• _SET EXERCISE_
Print every row below word for word, leaving out the pictures.

• _PROVIDED DATA_

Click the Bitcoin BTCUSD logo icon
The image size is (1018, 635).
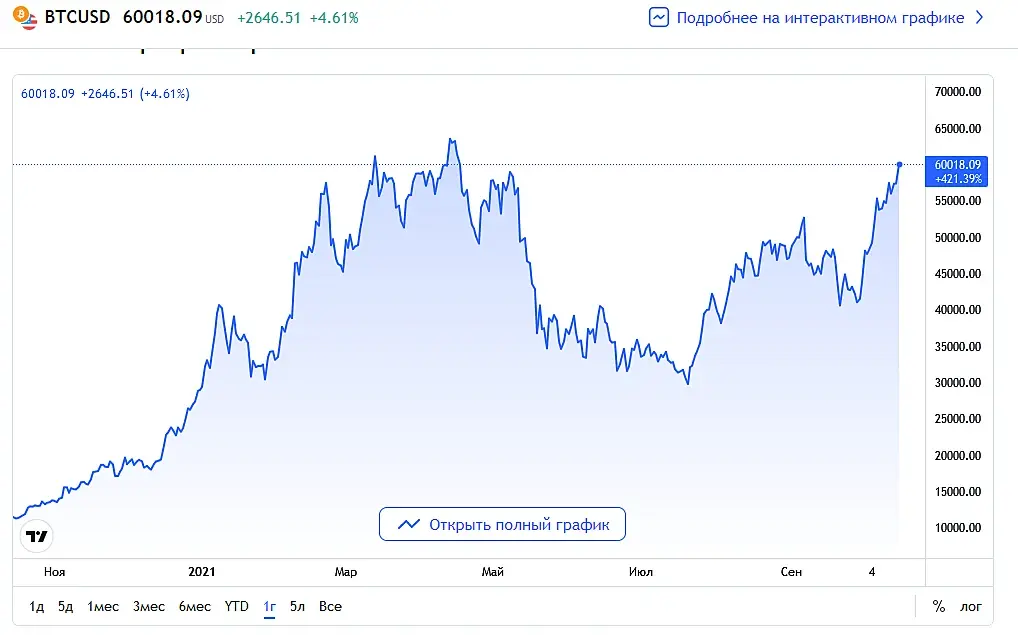click(x=25, y=18)
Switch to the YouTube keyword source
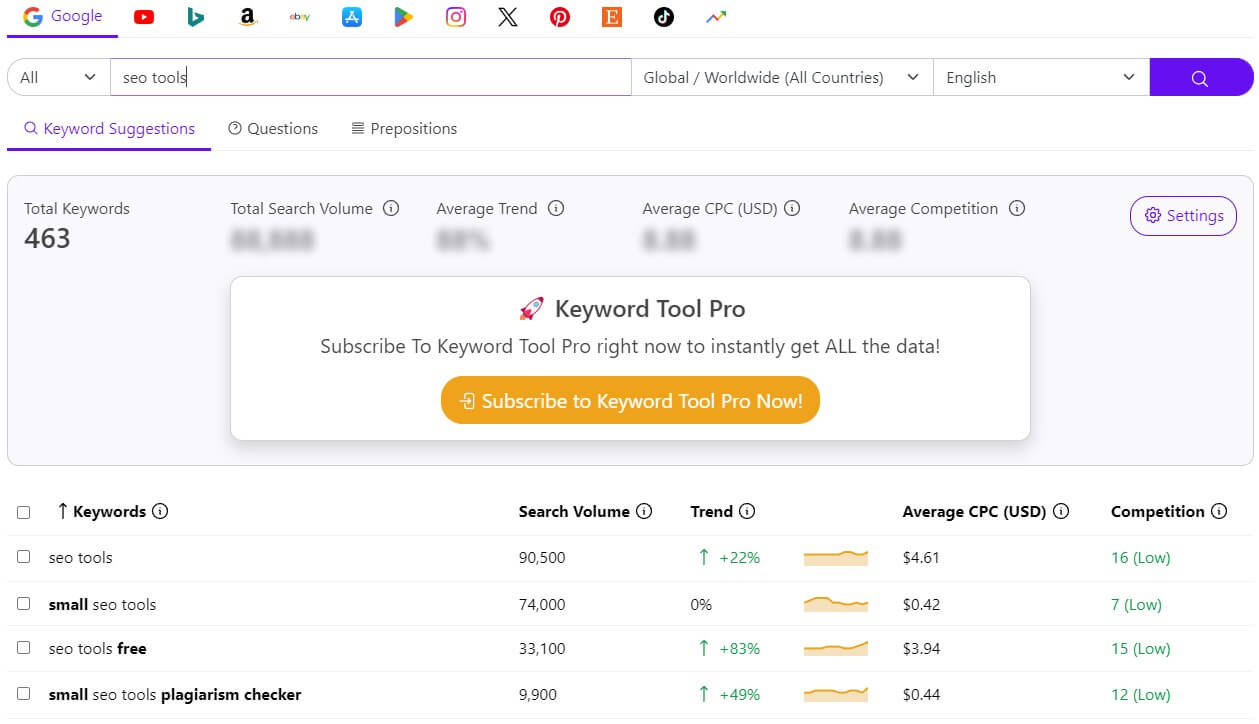Image resolution: width=1259 pixels, height=724 pixels. (x=143, y=17)
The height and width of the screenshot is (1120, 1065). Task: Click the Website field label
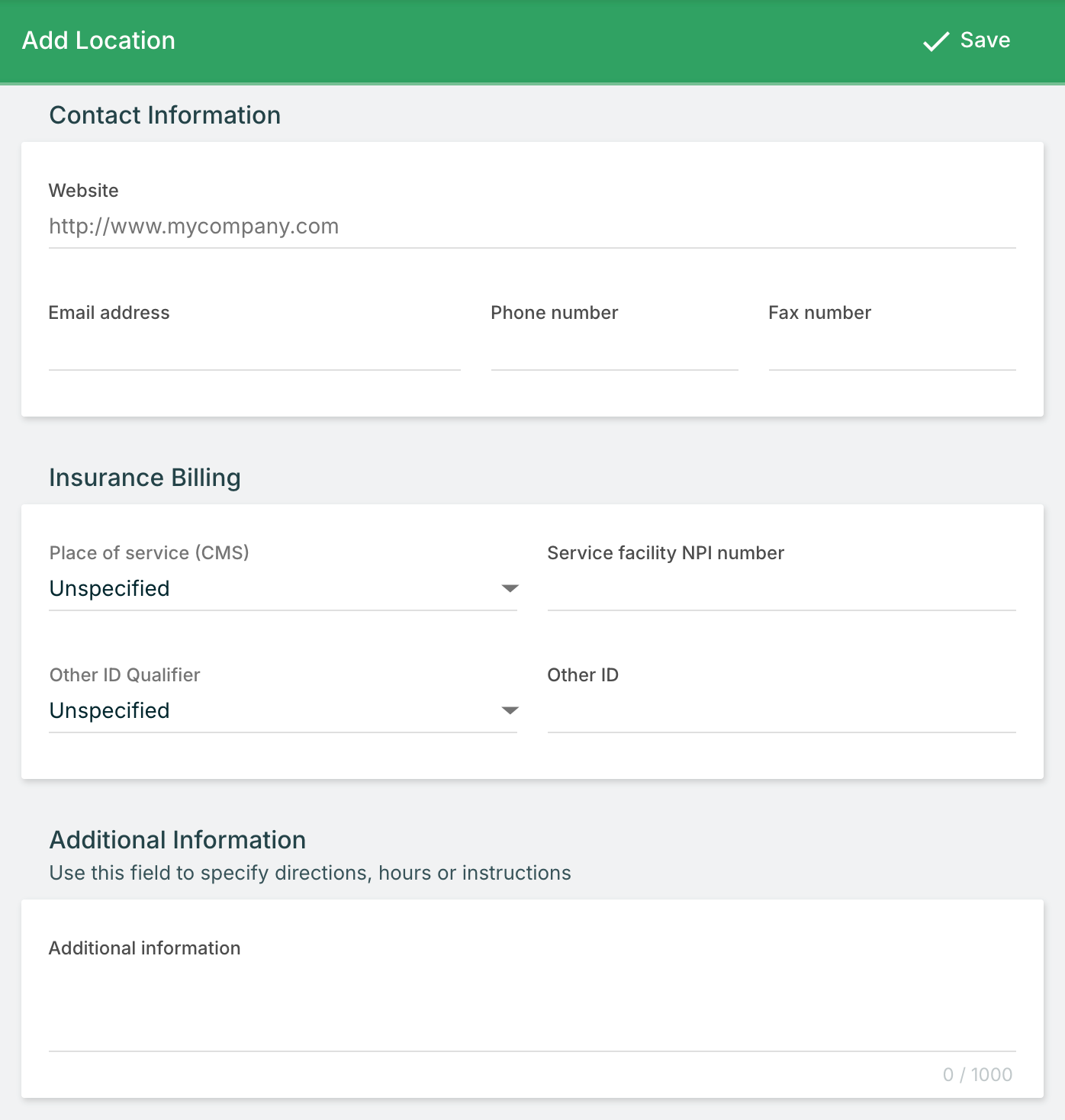point(84,191)
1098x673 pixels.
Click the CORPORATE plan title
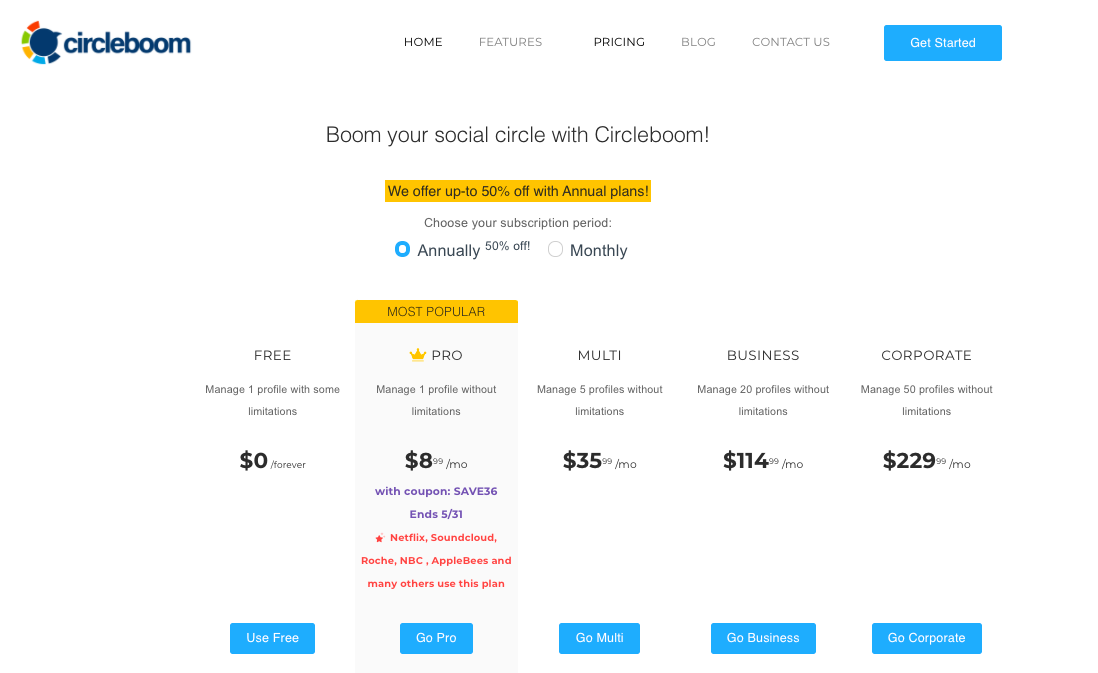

• _RESPONSE TO THIS TASK_
Click the Bitcoin BTCUSD logo icon
The image size is (1018, 635).
click(x=25, y=18)
Switch to the YouTube keyword source
Image resolution: width=1259 pixels, height=724 pixels. (x=143, y=17)
The height and width of the screenshot is (1120, 1065). Task: Click the Website field label
point(84,191)
1098x673 pixels.
Click the CORPORATE plan title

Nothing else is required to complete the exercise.